Online Prompt Selection for Program Synthesis
Yixuan Li, Lewis Frampton, Federico Mora, Elizabeth Polgreen
TL;DR
CYANEA tackles the core problem of when and how to use LLMs versus symbolic solvers for program synthesis by recasting it as an online, contextual multi-armed bandit problem over a portfolio of solvers and prompting styles. The approach combines a featurized representation of synthesis queries, single- and multi-layer bandit architectures, and time/token budgeting to sequentially deploy solvers and optimize a tunable reward (speed, cost, or success).
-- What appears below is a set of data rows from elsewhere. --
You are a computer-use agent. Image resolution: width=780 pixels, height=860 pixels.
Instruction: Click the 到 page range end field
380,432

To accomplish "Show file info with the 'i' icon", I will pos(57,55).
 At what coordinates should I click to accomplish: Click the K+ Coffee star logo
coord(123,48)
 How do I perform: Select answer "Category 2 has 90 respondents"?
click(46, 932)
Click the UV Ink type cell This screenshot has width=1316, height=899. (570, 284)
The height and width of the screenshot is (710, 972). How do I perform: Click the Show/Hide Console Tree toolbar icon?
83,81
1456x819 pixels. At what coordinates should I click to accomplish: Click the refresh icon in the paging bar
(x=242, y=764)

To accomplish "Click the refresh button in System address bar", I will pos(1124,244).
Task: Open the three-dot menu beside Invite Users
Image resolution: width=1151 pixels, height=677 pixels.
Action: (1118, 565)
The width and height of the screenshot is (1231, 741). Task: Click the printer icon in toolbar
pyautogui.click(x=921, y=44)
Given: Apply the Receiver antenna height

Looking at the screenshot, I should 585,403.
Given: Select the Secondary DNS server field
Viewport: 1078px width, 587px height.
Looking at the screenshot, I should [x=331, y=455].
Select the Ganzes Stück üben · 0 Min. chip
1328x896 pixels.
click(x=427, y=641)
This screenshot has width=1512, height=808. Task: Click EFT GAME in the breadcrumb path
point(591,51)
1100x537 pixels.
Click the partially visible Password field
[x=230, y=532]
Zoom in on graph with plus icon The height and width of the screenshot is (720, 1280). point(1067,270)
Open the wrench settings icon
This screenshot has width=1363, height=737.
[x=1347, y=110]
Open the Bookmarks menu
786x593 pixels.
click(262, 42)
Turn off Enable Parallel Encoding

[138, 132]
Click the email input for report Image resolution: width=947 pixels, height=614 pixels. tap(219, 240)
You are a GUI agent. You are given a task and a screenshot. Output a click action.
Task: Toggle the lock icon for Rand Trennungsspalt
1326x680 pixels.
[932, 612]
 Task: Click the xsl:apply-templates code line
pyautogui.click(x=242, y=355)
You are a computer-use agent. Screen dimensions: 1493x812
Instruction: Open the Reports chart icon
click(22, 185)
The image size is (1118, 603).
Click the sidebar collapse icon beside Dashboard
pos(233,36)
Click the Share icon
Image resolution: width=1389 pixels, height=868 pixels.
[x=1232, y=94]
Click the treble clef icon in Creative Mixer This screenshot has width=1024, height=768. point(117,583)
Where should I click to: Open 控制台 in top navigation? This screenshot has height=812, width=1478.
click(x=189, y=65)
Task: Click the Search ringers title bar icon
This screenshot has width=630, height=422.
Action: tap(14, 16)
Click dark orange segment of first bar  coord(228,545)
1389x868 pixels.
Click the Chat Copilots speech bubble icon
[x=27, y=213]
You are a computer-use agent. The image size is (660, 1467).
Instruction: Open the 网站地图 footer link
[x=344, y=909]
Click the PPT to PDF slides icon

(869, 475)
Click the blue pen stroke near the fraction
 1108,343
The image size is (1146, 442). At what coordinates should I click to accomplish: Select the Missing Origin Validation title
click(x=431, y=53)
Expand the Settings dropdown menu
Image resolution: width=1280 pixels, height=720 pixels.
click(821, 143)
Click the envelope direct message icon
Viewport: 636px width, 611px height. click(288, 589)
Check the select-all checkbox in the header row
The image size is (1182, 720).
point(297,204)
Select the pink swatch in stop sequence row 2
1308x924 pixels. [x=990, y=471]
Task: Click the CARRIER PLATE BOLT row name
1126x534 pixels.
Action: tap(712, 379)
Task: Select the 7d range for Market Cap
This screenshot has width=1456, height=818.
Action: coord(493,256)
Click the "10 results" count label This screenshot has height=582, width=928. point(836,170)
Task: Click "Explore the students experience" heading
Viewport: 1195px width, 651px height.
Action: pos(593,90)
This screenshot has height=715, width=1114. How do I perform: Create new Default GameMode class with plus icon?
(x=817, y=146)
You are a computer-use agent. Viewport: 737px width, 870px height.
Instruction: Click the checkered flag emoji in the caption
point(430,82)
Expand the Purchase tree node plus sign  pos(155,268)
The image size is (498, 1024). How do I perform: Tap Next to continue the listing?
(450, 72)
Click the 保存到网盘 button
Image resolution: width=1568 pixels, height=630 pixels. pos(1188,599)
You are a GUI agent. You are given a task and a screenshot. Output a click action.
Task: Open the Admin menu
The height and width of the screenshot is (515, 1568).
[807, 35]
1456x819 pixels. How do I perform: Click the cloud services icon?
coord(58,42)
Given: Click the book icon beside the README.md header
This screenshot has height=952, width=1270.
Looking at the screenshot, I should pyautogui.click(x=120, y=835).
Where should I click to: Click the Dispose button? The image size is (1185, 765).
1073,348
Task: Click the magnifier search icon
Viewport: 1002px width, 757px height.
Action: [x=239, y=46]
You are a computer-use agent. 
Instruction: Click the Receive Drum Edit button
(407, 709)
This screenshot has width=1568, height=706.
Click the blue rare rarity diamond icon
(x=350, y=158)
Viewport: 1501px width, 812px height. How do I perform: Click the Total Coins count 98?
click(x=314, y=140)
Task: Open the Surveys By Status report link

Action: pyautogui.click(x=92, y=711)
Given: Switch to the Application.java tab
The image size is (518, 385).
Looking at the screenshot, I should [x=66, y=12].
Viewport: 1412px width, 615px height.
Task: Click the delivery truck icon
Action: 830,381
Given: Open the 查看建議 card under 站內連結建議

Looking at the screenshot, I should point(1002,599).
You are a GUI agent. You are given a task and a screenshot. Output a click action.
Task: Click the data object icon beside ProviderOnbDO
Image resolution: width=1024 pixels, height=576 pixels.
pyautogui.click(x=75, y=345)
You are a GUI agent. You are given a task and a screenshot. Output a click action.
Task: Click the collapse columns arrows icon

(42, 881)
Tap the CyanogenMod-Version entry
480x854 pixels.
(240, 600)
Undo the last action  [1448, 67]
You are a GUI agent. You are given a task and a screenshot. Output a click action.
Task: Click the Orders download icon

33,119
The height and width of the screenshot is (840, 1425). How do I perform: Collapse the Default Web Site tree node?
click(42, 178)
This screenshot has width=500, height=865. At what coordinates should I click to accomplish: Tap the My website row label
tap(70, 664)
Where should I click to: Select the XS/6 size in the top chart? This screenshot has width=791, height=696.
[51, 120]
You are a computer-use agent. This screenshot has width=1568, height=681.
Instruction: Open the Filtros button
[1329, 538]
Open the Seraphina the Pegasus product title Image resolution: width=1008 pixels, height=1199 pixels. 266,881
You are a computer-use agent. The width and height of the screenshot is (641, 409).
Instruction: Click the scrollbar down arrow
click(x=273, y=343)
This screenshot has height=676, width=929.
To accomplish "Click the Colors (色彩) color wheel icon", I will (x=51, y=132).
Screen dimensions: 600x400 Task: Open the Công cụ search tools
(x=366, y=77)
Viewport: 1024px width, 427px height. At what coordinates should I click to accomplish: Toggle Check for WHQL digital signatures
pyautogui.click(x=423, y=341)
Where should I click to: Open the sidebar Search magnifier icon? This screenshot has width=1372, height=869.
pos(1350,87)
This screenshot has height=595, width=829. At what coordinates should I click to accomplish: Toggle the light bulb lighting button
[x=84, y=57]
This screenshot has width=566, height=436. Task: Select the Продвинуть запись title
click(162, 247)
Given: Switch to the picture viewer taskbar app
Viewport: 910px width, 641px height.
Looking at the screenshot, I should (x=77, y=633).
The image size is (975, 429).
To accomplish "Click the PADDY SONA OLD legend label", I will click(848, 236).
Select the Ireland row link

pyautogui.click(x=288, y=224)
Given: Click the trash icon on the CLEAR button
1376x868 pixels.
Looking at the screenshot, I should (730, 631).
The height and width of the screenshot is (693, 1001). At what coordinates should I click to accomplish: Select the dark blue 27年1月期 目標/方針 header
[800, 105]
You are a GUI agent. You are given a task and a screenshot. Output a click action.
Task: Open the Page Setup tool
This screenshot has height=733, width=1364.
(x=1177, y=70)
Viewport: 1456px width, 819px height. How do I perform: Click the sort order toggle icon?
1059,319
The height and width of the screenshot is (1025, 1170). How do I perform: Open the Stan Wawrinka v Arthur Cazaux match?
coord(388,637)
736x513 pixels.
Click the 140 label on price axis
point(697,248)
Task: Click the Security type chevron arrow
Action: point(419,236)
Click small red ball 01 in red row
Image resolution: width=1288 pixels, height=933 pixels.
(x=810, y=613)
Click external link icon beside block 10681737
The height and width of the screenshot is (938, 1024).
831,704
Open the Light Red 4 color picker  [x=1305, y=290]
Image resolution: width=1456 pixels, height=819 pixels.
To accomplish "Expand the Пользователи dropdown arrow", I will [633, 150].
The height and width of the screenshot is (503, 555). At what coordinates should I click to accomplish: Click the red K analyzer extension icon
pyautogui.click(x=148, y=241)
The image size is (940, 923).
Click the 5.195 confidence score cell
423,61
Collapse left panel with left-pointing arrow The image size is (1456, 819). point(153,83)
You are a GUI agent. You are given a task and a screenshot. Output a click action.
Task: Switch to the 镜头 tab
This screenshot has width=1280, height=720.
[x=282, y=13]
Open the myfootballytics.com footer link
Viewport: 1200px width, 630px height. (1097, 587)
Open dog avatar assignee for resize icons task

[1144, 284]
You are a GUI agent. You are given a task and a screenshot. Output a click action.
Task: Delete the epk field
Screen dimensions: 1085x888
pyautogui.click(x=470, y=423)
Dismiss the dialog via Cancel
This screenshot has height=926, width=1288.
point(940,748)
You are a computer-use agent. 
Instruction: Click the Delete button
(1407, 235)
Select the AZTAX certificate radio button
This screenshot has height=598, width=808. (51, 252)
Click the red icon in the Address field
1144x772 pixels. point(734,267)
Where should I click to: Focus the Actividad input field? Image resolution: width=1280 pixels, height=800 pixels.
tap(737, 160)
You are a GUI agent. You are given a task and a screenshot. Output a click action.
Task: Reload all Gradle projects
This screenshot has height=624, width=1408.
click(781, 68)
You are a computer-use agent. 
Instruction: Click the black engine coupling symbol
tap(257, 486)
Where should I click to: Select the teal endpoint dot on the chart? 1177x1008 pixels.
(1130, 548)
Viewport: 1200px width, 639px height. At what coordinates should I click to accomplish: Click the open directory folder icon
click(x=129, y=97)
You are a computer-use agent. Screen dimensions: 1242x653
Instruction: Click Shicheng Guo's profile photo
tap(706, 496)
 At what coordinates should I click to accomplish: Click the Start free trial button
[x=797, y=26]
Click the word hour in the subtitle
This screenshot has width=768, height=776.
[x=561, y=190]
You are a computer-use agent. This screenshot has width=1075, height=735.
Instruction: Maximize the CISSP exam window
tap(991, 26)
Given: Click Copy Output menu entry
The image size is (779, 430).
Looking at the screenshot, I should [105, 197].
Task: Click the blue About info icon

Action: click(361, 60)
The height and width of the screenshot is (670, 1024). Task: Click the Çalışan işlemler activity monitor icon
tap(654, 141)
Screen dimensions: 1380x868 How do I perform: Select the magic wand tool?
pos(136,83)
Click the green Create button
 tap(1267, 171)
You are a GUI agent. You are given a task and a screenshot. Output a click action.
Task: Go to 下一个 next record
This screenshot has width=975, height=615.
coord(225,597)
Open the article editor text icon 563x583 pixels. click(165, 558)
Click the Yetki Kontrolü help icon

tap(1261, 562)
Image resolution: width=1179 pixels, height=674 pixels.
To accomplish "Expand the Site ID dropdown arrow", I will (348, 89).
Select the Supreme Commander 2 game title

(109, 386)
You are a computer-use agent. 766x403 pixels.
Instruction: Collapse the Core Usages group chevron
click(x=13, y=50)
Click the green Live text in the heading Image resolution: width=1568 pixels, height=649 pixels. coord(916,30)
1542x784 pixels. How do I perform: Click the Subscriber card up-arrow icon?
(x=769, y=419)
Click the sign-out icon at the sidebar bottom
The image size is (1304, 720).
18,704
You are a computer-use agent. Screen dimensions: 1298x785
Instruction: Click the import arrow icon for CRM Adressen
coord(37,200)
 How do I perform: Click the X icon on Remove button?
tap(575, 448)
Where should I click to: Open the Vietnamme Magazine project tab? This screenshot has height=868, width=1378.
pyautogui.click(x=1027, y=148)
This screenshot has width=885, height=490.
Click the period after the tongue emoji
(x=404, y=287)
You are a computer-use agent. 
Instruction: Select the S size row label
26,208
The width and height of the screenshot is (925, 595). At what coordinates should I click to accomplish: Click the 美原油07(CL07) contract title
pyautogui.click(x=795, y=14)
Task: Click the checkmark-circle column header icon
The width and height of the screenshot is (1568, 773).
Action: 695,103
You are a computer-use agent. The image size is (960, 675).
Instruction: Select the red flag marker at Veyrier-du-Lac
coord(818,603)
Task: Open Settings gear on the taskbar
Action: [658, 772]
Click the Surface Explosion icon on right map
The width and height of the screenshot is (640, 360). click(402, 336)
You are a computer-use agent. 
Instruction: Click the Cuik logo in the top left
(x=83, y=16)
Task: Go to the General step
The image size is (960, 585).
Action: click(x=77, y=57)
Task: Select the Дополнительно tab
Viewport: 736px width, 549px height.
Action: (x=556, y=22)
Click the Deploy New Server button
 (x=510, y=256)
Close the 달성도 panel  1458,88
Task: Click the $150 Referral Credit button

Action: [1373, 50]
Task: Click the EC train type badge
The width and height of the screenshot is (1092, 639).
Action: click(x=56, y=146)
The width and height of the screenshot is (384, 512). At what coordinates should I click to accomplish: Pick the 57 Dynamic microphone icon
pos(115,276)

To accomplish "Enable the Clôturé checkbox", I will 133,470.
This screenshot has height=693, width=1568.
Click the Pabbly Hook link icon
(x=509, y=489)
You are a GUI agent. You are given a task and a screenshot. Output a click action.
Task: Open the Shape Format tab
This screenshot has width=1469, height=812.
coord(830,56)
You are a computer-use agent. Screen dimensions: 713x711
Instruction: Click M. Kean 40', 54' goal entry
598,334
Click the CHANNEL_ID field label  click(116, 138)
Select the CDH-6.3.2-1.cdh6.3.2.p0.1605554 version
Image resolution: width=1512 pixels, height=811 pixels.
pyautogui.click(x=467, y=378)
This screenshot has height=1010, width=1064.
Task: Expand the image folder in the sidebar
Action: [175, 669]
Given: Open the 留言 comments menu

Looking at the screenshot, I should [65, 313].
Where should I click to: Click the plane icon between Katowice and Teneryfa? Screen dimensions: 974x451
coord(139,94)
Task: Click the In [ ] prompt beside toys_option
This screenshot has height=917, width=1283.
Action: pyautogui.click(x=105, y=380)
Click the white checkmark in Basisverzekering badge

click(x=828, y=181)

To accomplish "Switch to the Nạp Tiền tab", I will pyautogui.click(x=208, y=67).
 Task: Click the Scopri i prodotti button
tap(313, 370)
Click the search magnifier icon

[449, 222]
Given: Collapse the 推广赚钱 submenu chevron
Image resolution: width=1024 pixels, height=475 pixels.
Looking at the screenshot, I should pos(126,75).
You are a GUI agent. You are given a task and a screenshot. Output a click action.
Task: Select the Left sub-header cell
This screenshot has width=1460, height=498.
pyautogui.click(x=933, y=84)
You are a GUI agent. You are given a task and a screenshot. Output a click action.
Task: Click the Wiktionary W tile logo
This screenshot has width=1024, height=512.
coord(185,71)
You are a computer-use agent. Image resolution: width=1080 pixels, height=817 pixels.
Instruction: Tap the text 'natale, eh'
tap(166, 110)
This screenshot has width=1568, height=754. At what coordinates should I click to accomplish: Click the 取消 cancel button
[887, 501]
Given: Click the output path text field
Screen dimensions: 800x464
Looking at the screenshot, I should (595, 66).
It integrates a library of prompting styles (natural language, few-shot, Lisp-based prompts, roles, and emotional cues) with an enumerative solver (CEGIS with A* search) and uses k-NN predictors to select among solvers, guided by multiple reward signals. Empirical evaluation on 1269 queries from sygus-comp and related sources shows CYANEA solving 37.2% more queries than the best single solver and operating within 4% of the virtual best, indicating strong practical gains in solving coverage and cost-efficiency for program synthesis tasks.
Abstract
Large Language Models (LLMs) demonstrate impressive capabilities in the domain of program synthesis. This level of performance is not, however, universal across all tasks, all LLMs and all prompting styles. There are many areas where one LLM dominates, one prompting style dominates, or where calling a symbolic solver is a better choice than an LLM. A key challenge for the user then, is to identify not only when an LLM is the right choice of solver, and the appropriate LLM to call for a given synthesis task, but also the right way to call it. A non-expert user who makes the wrong choice, incurs a cost both in terms of results (number of tasks solved, and the time it takes to solve them) and financial cost, if using a closed-source language model via a commercial API. We frame this choice as an online learning problem. We use a multi-armed bandit algorithm to select which symbolic solver, or LLM and prompt combination to deploy in order to maximize a given reward function (which may prioritize solving time, number of synthesis tasks solved, or financial cost of solving). We implement an instance of this approach, called CYANEA, and evaluate it on synthesis queries from the literature in ranking function synthesis, from the syntax-guided synthesis competition, and fresh, unseen queries generated from SMT problems. CYANEA solves 37.2% more queries than the best single solver and achieves results within 4% of the virtual best solver.